No sabía cuánto dinero tenían. Pero si tenían algo debían de haberlo enterrado, porque nunca se compraban ninguna de esas cosas por las que la gente de Chislehurst se habría dejado cortar las piernas: cortinas de terciopelo, estéreos, Martinis, cortadoras de césped eléctricas, puertas dobles de cristal. La idea de divertirse no les decía nada. Se comportaban como si tuvieran un número infinito de vidas: esta vida no tenía la menor importancia, no era más que la primera de los centenares de que iban a disfrutar a lo largo de su existencia. Tampoco sabían nada del mundo que les rodeaba. A veces le preguntaba a Jeeta quién era el ministro de Asuntos Exteriores de Gran Bretaña o el nombre del ministro de Hacienda, pero nunca lo sabía, y no se avergonzaba de su ignorancia.

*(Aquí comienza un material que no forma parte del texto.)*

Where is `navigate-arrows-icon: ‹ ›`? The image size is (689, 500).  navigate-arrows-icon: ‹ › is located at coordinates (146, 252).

Mientras aparcaba la bicicleta junto a una farola y cerraba el candado, miré a través del escaparate, pero no vi a Anwar. Quizá había salido a hacer unas apuestas. Su ausencia me extrañó, porque generalmente a esa hora, sin afeitar, fumando y con un traje raído que papá le había regalado en 1954, solía estar pegado a la espalda de posibles ladronzuelos de tienda, a los que siempre se refería como los eletés. «Hoy he visto a un buen par de eletés. Delante de mis narices, Karim. Les he dado de puntapiés en el culo…», me decía.